Page 96 of The Ten Year Lie


Font Size:

“Screw you.”

The slightest pressure and the knife pierced the skin, slid right between two bones and into the laminate tabletop beneath. Blood bloomed and slid around the wound. Baker screamed, thrashed his legs around a bit, but he didn’t dare move his hand.

“Tell me where she is.”

“She didn’t come! I passed out. If she came by after that, she left without trying to get me up.” His eyes were wild when they connected with Clint’s. “I swear. I didn’t see her.” His voice shook.

Clint pulled the knife free but didn’t release Baker’s hand. The guy howled as if Clint had cut the damned thing off.

“Why did you call her?”

Troy glared at him, his eyes looking like road maps, his face red from consistent overindulgence in alcohol.

“Why?” Clint repeated as he positioned the knife again.

“Nooo!”

“Tell me,” Clint urged. “This only has to hurt as much as you want it to.”

“Because I wanted to get you here,” Baker cried.

“Why?” The knife remained poised for the next intrusion.

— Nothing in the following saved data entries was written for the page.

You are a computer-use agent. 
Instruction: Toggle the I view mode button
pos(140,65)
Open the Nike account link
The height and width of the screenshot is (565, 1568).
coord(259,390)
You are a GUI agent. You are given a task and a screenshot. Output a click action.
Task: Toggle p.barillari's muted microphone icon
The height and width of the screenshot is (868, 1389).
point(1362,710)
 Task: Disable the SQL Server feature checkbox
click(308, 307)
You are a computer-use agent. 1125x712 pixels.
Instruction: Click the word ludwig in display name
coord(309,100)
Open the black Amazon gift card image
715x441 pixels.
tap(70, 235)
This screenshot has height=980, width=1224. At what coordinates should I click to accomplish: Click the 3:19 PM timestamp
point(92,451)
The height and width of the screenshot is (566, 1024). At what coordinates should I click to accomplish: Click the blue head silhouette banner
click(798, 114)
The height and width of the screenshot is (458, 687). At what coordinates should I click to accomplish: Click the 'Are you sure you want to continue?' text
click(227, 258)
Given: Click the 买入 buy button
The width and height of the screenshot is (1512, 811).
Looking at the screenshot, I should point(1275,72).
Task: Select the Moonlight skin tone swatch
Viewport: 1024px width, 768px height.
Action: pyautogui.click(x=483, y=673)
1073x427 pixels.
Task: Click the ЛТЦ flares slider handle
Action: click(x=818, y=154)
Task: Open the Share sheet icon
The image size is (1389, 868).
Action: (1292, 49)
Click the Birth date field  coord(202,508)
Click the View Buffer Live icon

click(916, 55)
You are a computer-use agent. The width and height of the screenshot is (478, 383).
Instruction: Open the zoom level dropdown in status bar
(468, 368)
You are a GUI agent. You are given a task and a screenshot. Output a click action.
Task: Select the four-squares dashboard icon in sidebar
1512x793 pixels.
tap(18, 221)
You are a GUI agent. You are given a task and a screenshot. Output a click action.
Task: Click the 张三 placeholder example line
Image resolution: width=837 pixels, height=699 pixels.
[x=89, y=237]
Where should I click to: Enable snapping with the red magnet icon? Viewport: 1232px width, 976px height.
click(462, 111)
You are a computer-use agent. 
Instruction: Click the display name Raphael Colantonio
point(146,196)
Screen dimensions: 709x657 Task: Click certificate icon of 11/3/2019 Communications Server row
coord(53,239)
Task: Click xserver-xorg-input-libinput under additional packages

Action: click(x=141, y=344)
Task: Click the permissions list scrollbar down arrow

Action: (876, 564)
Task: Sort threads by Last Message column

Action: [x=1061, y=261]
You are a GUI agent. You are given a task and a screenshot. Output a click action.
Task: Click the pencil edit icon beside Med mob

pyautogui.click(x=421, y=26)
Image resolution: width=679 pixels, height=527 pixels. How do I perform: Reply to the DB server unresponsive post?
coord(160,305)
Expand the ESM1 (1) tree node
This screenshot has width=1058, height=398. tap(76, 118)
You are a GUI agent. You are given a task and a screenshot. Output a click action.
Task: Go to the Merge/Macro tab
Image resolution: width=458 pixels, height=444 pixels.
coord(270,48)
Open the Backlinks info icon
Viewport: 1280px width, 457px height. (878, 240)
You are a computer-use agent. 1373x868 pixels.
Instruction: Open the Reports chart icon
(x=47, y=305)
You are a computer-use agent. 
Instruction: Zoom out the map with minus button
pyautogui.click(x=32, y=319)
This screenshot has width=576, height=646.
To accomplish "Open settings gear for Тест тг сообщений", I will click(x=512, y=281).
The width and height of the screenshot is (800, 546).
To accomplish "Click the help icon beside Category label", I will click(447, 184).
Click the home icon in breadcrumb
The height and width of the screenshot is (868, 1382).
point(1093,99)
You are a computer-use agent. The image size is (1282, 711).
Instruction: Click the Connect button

“I want you to pay, you son of a bitch!”

Clint let that go. “Any other reason?”

“My life is falling apart,” Baker cried. He started to sob. “My wife left me. She took my kids.” His whole body shook with his anguish. “My best friend is dead and it’s my fault.”

Clint stilled. “Why is it your fault?”

Troy wiped his face with his free hand. “What the hell is it to you?”

The tip of the knife pierced skin in the next spot.

Baker howled. It really wasn’t that bad, but the alcohol magnified everything. This technique didn’t hurt nearly as much as numerousothers Clint could have used. It was the watching it happen that got to the victim.

“We had a fight!” he screamed. “He told me that he cheated on Heather that night.”

Clint wasn’t sure her boyfriend’s cheating was relevant to her murder, but pursued it anyway. “That’s it?”

Baker pointed the best glare a drunk could muster at Clint. “He was with another girl the night my sister was murdered.”

“That’s what you wanted to talk to me about?” Didn’t sound right to Clint.

Baker’s face fell into grim defeat. “I wanted to kill you,” he admitted. “You came back here and tore all our lives apart.” He stared at his bloody hand, at the knife Clint still held over him. “It doesn’t matter now. I’ve lost everything I care about.” He settled his drunken gaze on Clint. “You should just cut my throat and put me out of my misery.”

“You didn’t kill Turner?”

A long pause of obvious confusion. “Why the hell would I tell you if I did?”

The fear and uncertainty in his eyes told Clint he wasn’t getting more than that.

Clint pushed out of his chair. He grabbed a clean dishcloth from one of the drawers he’d looked in before and wrapped Baker’s hand.

Before leaving, Clint picked up the receiver of the kitchen extension and punched in 911. He placed it on the counter. When no one responded, an officer would be dispatched. Baker would survive the injury to his hand, but Clint wasn’t altogether sure the guy was safe from himself or whoever the hell had killed Turner and Ray.

Clint wiped the knife clean and tossed it into the sink. “Sober up, Baker.”